Wir feiern an Heiligabend, dass Gott in Jesus von Nazareth ein Mensch wurde wie wir. Wir feiern, dass Gott uns in Jesus direkt begegnet und so unsere Ebenbildlichkeit würdigt und unterstreicht. Der Predigttext für den Zweiten Weihnachtstag setzt genau an dieser Stelle an und konkretisiert, was das für uns bedeutet.
„Er ist reich und wurde für euch arm“, so Paulus. Und er meint damit, dass Gott in Jesus nicht länger fern im Himmel bleibt, sondern dieses irdische Leben mit uns teilt. Jetzt können wir natürlich zurückfragen, was das ändert. Was hilft es, wenn einer sein privilegiertes Leben aufgibt und sowohl seinen Wohlstand als auch seine Fähigkeiten in den Dienst der Armen stellt? Paulus meint es anders: Jesus kommt nicht als ein Mensch, den Gott zu besonderen Taten und Worten berufen hat wie die Propheten, sondern Jesus hat seinen Ursprung in der himmlischen Wirklichkeit Gottes. Er ist und bleibt Gott und begleitet uns zugleich als wahrer, wirklicher Mensch in unserem irdischen Alltag.
Weil Gott in Jesus unser Leben teilt, werden wir in die Lage versetzt, unsere Möglichkeiten zu nutzen, anderen zu helfen. Wir werden von Gott reich beschenkt und müssen nicht länger sparen. Denn so wie Jesus um unseretwillen arm wurde und zugleich reich blieb, so werden auch wir reich beschenkt werden, wenn wir großzügig geben. Gott wird Mensch! Gerade das feiern wir an Weihnachten und bekennen es jedes Mal von Neuem, wenn wir das Apostolische Glaubensbekenntnis sprechen: „Empfangen durch den Heiligen Geist, geboren von der Jungfrau Maria.“
Das zu glauben, fällt vielen unserer Mitmenschen zunehmend schwer. Wir werden geboren und gehen vom ersten Tag unseres Lebens auf den letzten, auf den Tod zu. Das ist das, was viele sehen. Die Bibelautoren sehen ebenfalls, wie wir Menschen leben, und wissen genau, dass unser Leben begrenzt ist. Aber sie erzählen darüber hinaus, wie Gott in unserem Leben handelt. Diese Erzählung beginnt mit der Geschichte des Volkes Israel und läuft auf den Messias Jesus zu. Und spätestens mit Jesus wird klar, dass Gott nicht im Jenseits, sondern ganz im Hier und Jetzt ist.

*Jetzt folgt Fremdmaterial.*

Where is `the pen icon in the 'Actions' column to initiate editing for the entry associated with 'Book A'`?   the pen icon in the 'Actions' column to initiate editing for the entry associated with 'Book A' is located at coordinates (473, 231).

Gott leidet an seiner eigenen Welt, an Kriegen, Hass, Gewalt, am Unrecht, das wir Menschen einander antun. Er vertröstet uns nicht auf den Himmel und auf die Zeit, in der es das alles nicht mehr gibt, sondern er kommt in Jesus zu uns und teilt dieses Leben in einer von Ungerechtigkeit geprägten Welt. Aber er teilt es nicht nur, sondern ist gekommen, um uns in die Lage zu versetzen, diese Welt zum Besseren hin zu verändern.
Deshalb sagt Paulus: „Er ist reich und wurde für euch arm.“ Er gibt seine Macht auf und stellt sich an unsere Seite. Aber das ist erst der Anfang. Weiter geht es, indem wir Jesus nachfolgen. Indem wir unsere Macht, unser Vermögen dazu einsetzen, dass auch die, die arm sind, die von Unrecht, Gewalt, Hass und Kriegen betroffen sind, leben können. Und zwar in Freiheit und im Frieden. Dass das wahr wird, das feiern wir an Weihnachten.